Now that fall is here we’ve watched the rich green tree leaves turn to bold, beautiful orange, red, bronze, brown and even purple colors. Why do the colors change? Well, allow us to tell you!

The color change is caused by chemical changes that happen in the tree as the summer season fades into fall. According to the College of Environmental Science and Forestry (ESF) at the State University of New York, during the spring and summer leaves are little factories where all a tree’s food is made. That food-making process happens in cells containing chlorophyll, which is what gives leaves their green color. There are other pigments such as yellow, orange and red at play during this time, too, but they are masked by the green pigments.

But, when fall arrives the changes in the length of daylight and changes in temperature signal the leaves to stop their food-making process. And then the change begins, according to ESF:

“The chlorophyll breaks down, the green color disappears, and the yellow to orange colors become visible and give the leaves part of their fall splendor. At the same time other chemical changes may occur, which form additional colors through the development of red anthocyanin pigments. Some mixtures give rise to the reddish and purplish fall colors of trees such as dogwoods and sumacs, while others give the sugar maple its brilliant orange.”

The color intensity is related to the weather and temperatures. For example, low temps that are above freezing will favor anthocyanin formation producing bright reds in maples, but an early frost would weaken the brilliance. Good Housekeeping has an article that has more on how certain colors are born.

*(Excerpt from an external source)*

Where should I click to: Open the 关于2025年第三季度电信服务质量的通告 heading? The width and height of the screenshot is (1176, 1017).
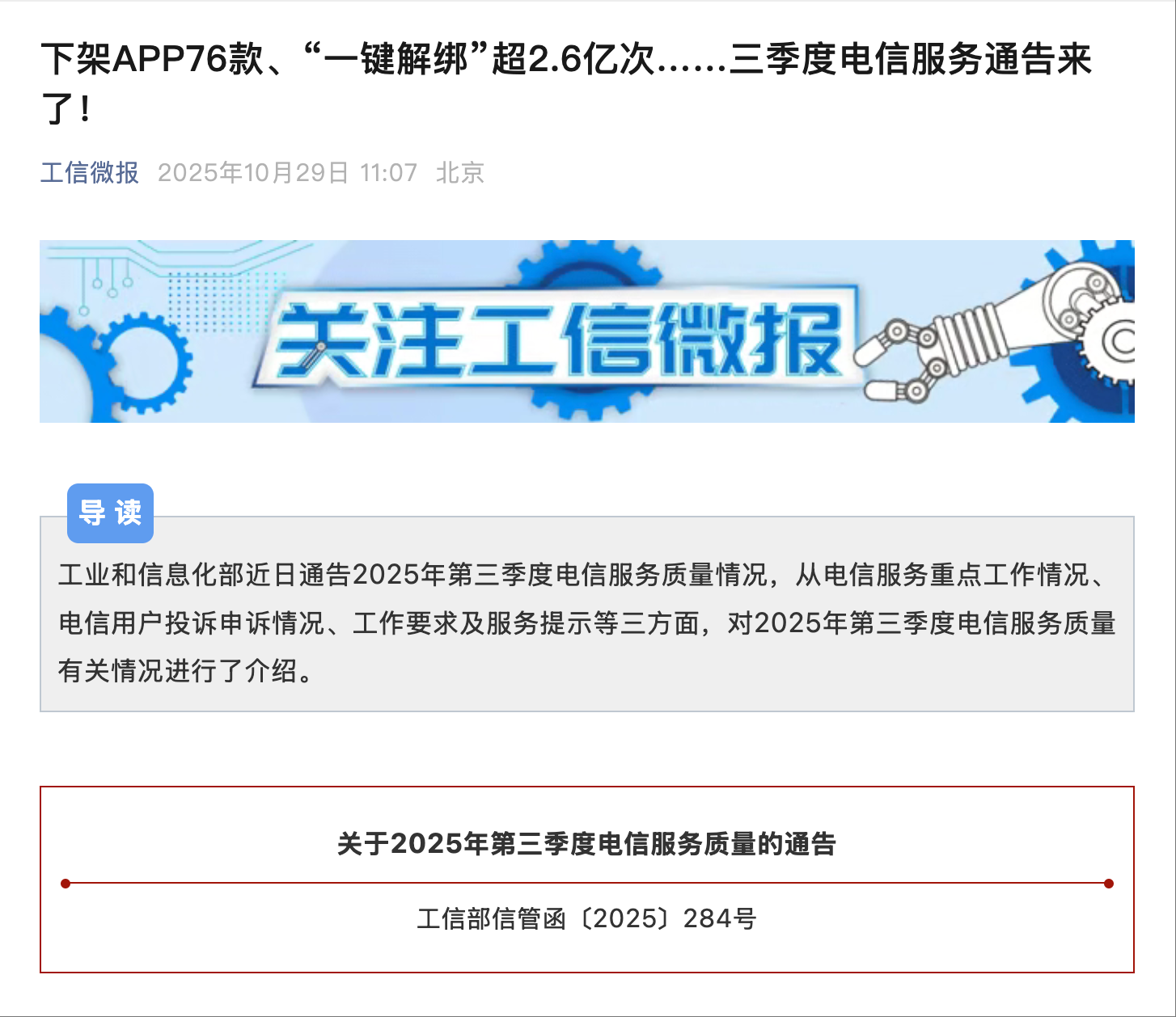coord(588,844)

Of course, the color changing process isn’t the only thing happening. The leaves are also preparing to make their descent to Earth.

“At the point where the stem of the leaf is attached to the tree, a special layer of cells develops and gradually severs the tissues that support the leaf,” ESF describes. “At the same time, the tree seals the cut, so that when the leaf is finally blown off by the wind or falls from its own weight, it leaves behind a leaf scar.”

So, there you have it. Thanks for reading!